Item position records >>
'''

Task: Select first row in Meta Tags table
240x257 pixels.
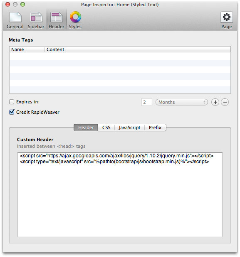Action: 120,56
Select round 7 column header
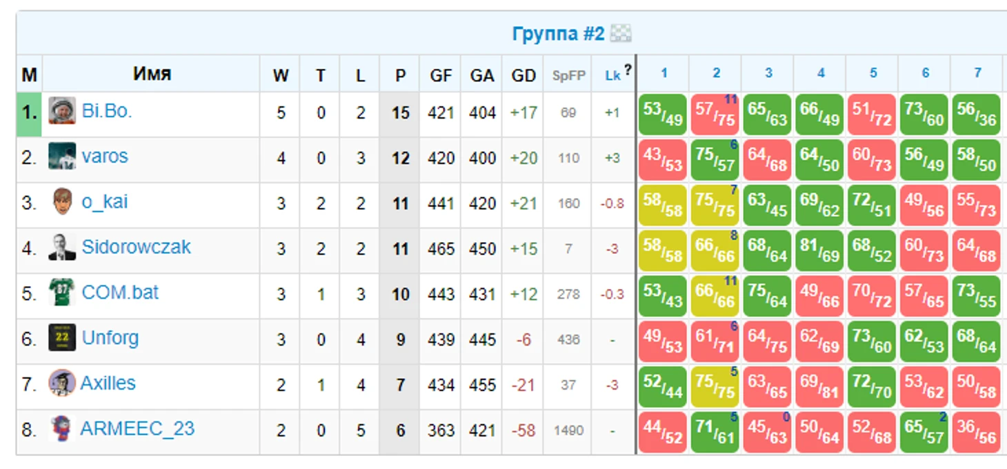1007x469 pixels. tap(977, 73)
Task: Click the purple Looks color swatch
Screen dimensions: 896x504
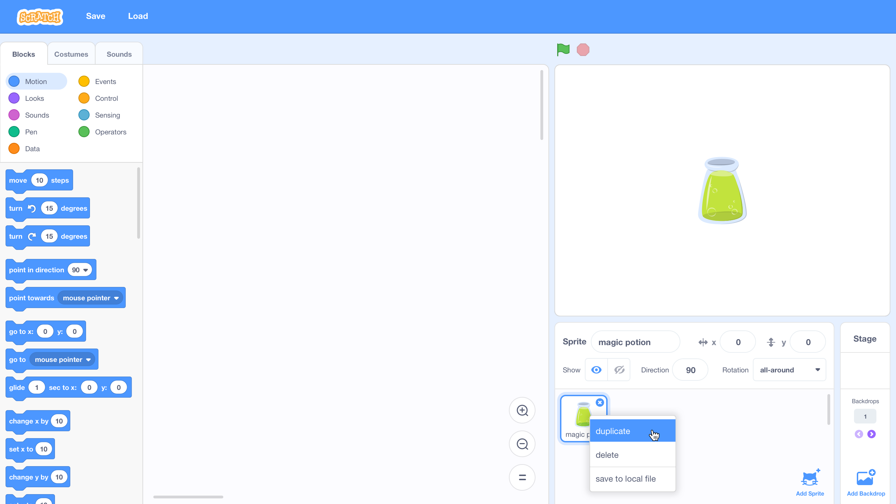Action: 14,98
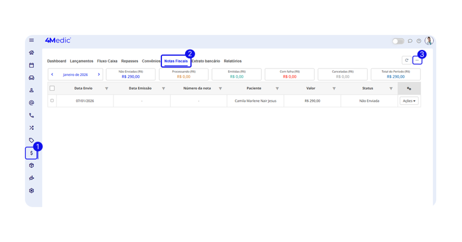Open the financial dollar-sign sidebar icon
The width and height of the screenshot is (462, 242).
pyautogui.click(x=31, y=153)
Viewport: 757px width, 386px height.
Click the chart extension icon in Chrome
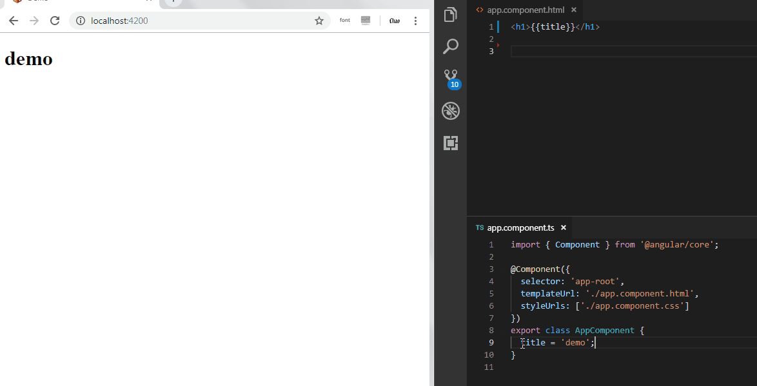(x=366, y=21)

'''

WHAT IS BEING ASKED >>
Can you write out all of the records above again with "Task" renamed to "Step" everywhere and nothing else changed, leaving out the pictures?

TASK RESULT >>
Step: Select first row in Meta Tags table
240x257 pixels.
Action: 120,56
Select round 7 column header
1007x469 pixels. tap(977, 73)
Step: Click the purple Looks color swatch
Screen dimensions: 896x504
Action: 14,98
Open the financial dollar-sign sidebar icon
The width and height of the screenshot is (462, 242).
pyautogui.click(x=31, y=153)
Viewport: 757px width, 386px height.
Click the chart extension icon in Chrome
(x=366, y=21)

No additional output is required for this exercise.